Aim: Pull out each line of the items that contains the word "height", and copy those lines unchanged.

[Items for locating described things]
···
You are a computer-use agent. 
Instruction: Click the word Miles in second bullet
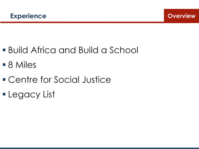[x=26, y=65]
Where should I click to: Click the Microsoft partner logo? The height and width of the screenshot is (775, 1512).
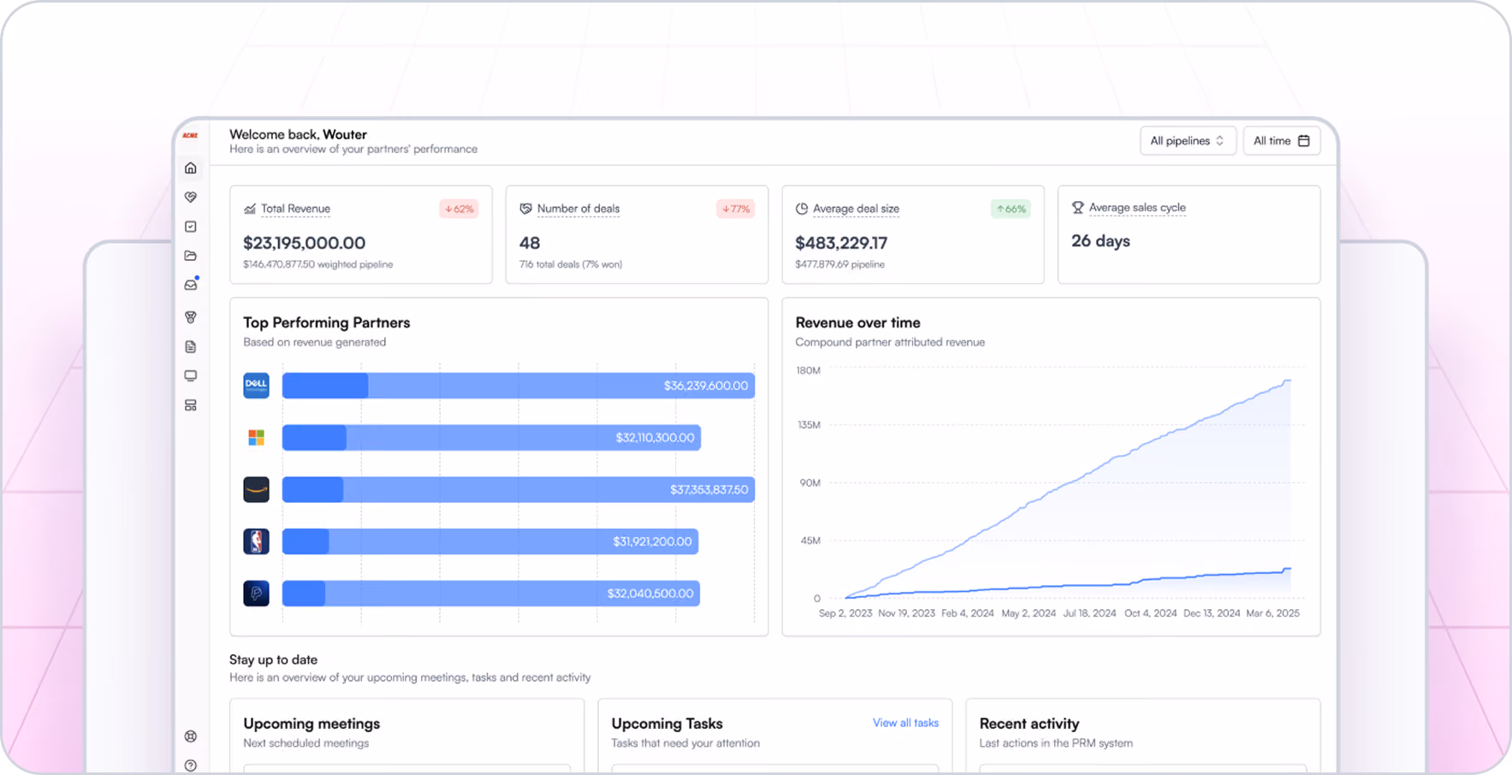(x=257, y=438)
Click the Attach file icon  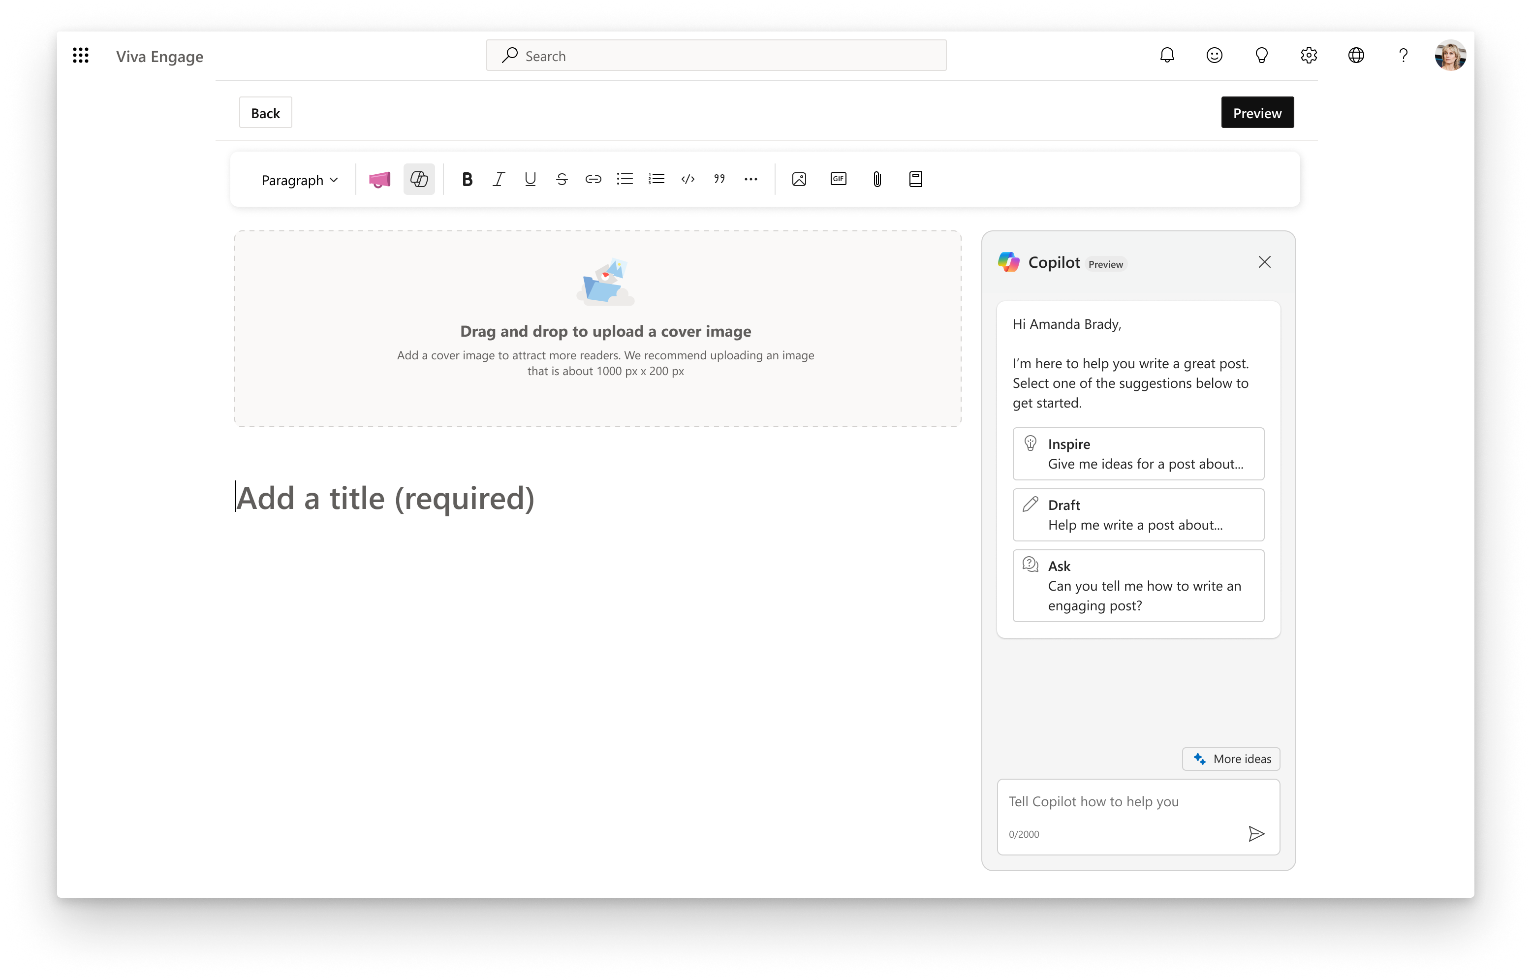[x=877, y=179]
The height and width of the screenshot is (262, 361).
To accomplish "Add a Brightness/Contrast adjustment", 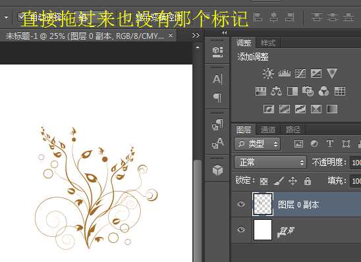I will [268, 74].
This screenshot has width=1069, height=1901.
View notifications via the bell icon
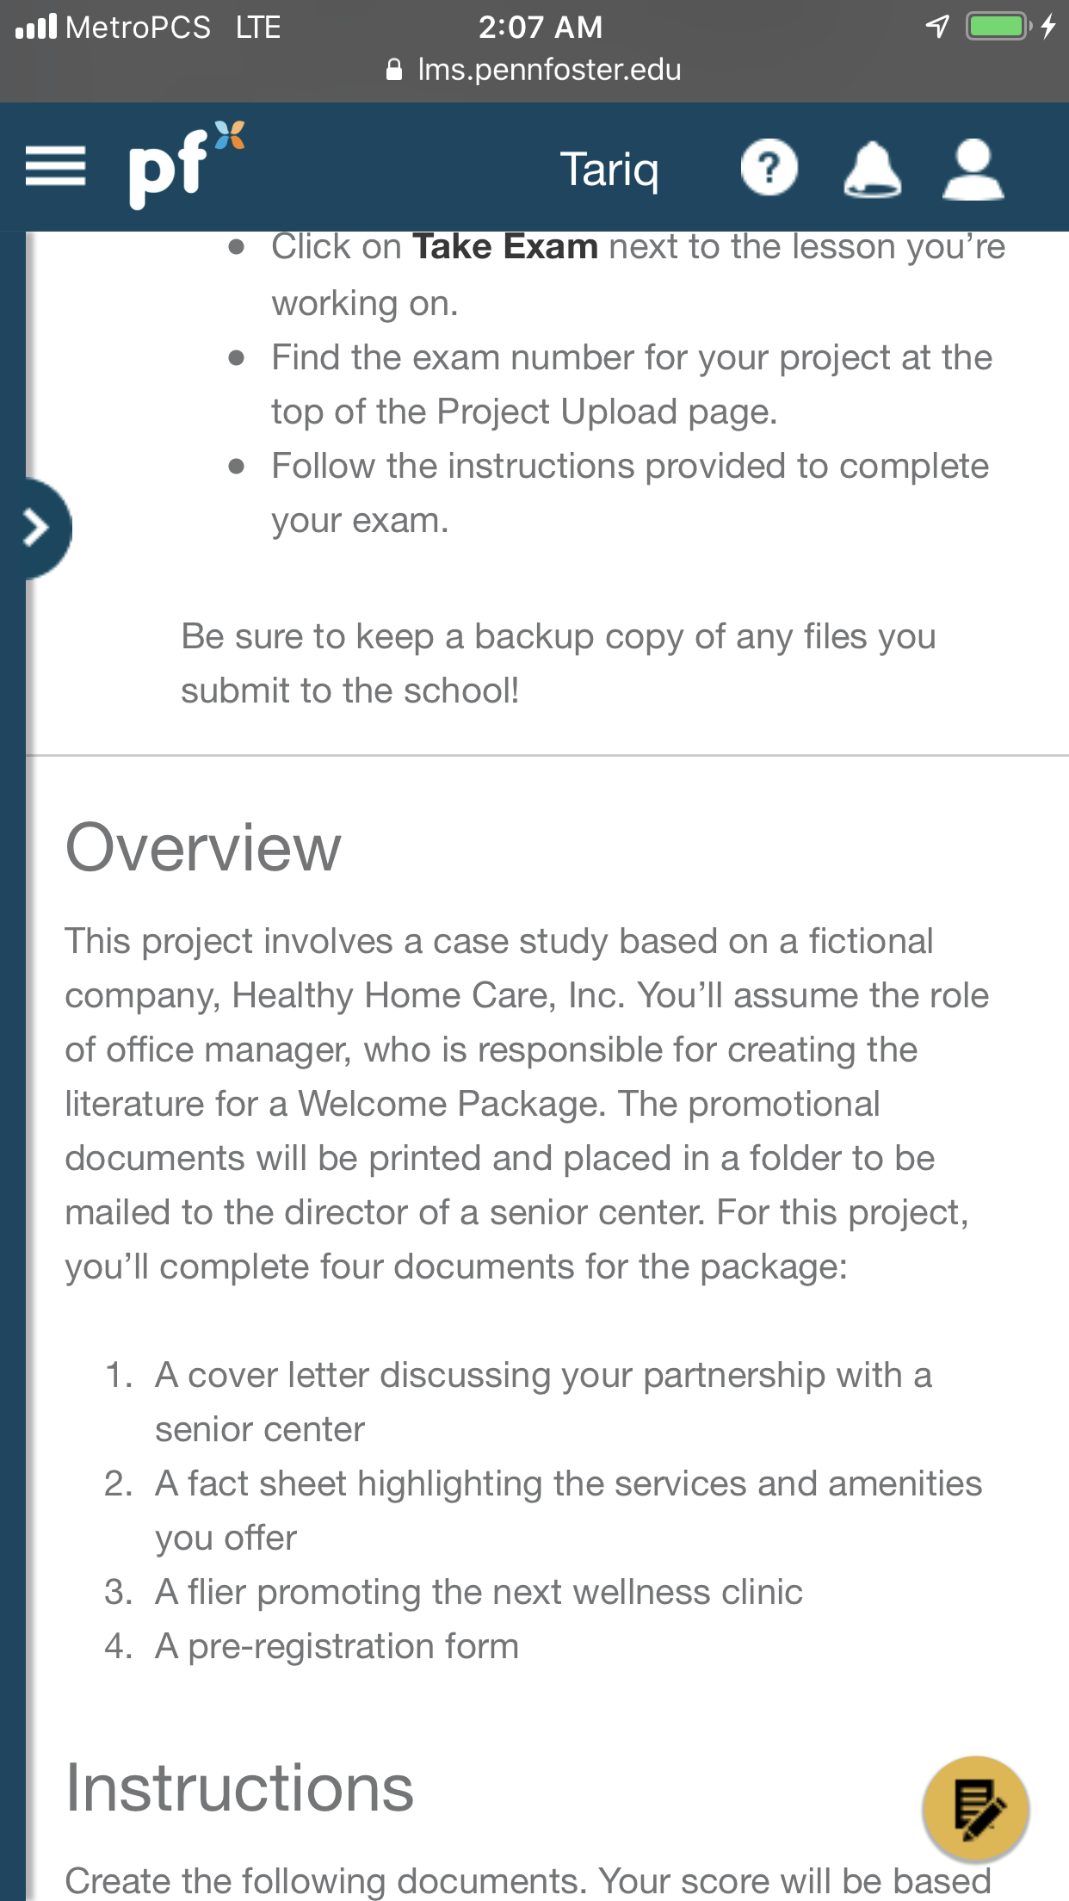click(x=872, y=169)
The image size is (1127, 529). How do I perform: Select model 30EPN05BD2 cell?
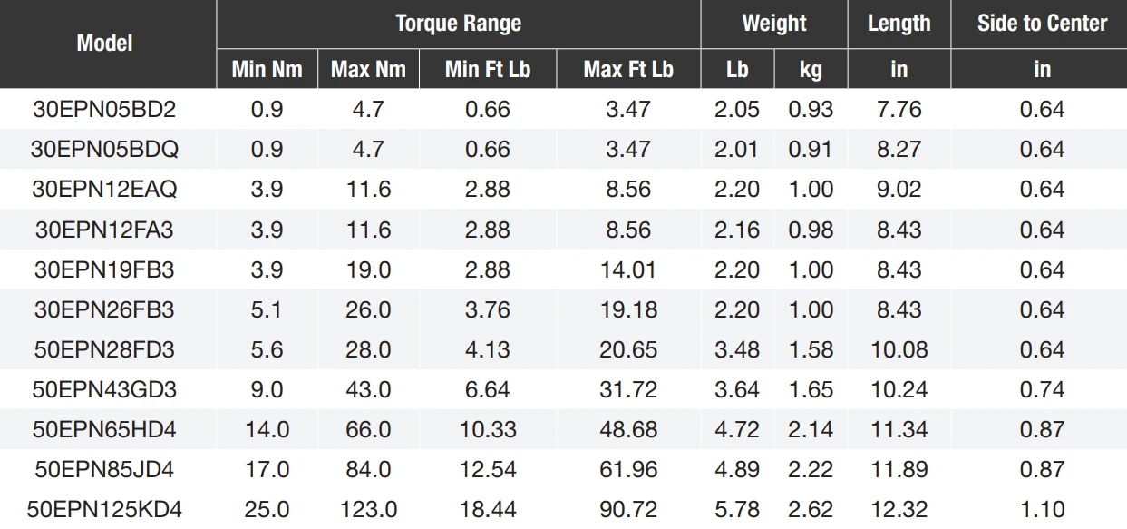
···
Response to this task:
Where should I click to: Click the Microsoft partner logo? The height and width of the screenshot is (775, 1512).
The height and width of the screenshot is (262, 361).
This screenshot has width=1069, height=1901.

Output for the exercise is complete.